The first fraction, analyzed under positive ionization, was subject to gradient elution (Waters UPLC BEH 1.7 μm C18 column 2.1 x 100 mm) in water and methanol with 0.05% perfluoropentanoic acid and 0.1% formic acid. The second fraction, run under positive ESI, was identically eluted, using the same column, but with an elution buffer additionally comprising acetonitrile. The third fraction, analyzed under negative ionization, was also eluted by gradient buffer comprising methanol, water, and 6.5 mM ammonium bicarbonate (pH 10.8). The last fraction, ran under negative ESI, was eluted using a HILIC (Waters UPLC BEH Amide 1.7 μm column 2.1 x 150 mm) with a water and acetonitrile plus 10 mM ammonium formate (pH 10.8) gradient.
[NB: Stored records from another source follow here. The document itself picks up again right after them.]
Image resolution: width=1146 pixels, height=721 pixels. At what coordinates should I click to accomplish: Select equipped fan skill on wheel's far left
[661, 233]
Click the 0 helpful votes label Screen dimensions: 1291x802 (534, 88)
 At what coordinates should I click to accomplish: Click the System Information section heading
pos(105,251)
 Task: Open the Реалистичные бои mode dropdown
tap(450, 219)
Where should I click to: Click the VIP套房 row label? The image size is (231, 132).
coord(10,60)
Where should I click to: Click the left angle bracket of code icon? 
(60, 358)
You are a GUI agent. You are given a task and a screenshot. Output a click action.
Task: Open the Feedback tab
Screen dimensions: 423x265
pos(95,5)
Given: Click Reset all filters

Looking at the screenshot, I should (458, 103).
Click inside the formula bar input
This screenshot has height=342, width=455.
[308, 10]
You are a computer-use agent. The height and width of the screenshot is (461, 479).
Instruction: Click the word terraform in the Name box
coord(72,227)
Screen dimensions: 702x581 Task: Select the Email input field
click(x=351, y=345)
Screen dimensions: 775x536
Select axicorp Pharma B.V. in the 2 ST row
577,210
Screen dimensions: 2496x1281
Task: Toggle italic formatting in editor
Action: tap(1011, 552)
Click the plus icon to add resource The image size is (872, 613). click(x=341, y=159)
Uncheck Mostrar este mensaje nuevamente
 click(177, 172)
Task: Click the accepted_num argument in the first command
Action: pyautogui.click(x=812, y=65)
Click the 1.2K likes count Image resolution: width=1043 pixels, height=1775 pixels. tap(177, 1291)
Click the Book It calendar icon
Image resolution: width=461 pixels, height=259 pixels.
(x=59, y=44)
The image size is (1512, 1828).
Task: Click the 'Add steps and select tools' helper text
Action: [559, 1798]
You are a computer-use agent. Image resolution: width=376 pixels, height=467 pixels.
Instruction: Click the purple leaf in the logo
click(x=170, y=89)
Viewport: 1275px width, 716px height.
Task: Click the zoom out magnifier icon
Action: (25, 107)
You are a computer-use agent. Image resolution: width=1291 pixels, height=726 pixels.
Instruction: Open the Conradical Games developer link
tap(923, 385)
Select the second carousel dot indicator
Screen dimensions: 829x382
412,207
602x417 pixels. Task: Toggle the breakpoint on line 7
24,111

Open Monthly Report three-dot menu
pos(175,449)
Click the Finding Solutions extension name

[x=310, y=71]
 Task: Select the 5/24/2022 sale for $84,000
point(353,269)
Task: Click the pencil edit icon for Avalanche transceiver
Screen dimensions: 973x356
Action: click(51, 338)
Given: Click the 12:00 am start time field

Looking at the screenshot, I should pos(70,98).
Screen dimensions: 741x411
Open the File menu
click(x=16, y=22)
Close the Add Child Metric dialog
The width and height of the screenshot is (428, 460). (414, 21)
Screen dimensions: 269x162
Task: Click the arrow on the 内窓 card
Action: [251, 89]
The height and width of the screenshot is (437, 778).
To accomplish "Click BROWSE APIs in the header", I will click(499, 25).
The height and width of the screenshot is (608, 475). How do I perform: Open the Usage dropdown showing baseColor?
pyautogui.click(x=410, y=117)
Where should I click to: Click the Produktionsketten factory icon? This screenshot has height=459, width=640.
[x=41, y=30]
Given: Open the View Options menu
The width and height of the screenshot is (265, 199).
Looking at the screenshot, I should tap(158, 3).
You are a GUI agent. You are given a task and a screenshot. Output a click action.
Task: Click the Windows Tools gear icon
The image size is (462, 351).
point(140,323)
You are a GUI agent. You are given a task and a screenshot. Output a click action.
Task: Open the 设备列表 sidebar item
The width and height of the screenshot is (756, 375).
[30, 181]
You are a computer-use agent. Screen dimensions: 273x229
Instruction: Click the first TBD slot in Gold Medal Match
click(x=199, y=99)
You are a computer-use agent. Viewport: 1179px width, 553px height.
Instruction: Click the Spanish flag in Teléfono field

Samples were analyzed using a Waters Acquity UPLC coupled to a Thermo Scientific Q-Exactive high resolution MS interfaced with heated electrospray ionization (HES-II) source and Orbitrap mass analyzer operating at 35,000 mass resolution and with a scan range between 70-1000 m/z. Metabolites were quantified against known internal and recovery standards, run in parallel at random intervals. Identification was based on retention time and a m/z within ± 10 ppm. The technical (instrument) median relative standard deviation was 5% with a total process variability of 10%.
Three controls were analyzed in parallel with the experimental samples: (i) a pooled aliquot of all experimental samples, serving as a technical replicate control; (ii) ultra-pure water samples served as process blanks, also run in between the experimental samples at defined intervals; and (iii) a cocktail of quality control metabolites, absent from endogenous compound measurements, were spiked into each sample. The latter internal standard enabled instrument performance monitoring and chromatographic alignment.
Usage notes
These raw data in .csv format have been uploaded in accompaniment to a publication entitled “Uterine Fluid is Metabolically Semi-Autonomous” by Constantine A. Simintiras, Jessica N. Drum, Hongyu Liu, M. Sofia Ortega, and Thomas E. Spencer in Communications Biology.
Specifically, bovine uterine lumen fluid (ULF) was flushed on Days 12 (n=5) and 16 (n=4) post-estrous and aliquoted. Each aliquot was incubated at 38°C for either 0 min (control), 2 min, 5 min, 10 min, 15 min, or 20 min. Following minor sample processing, as delineated in the Methods, each aliquot was subjected to ultrahigh performance liquid chromatography tandem mass spectroscopy (UPLC-MS/MS). This experiment was designed to test the hypothesis that ULF is metabolically semi-autonomous — i.e. that select biochemical reactions are active within ULF independently of external influences.
The raw chromatographic data obtained are provided herein. For example, the cell corresponding to “Day 12 Heifer 1 Time 5 min” and “1-methylhistidine” is the raw intensity data for the chromatographic peak observed for 1-methylhistidine in the aliquot of ULF from the first heifer flushed on Day 12 and incubated for 5 minutes. Unidentified metabolites are depicted as ND (not detected).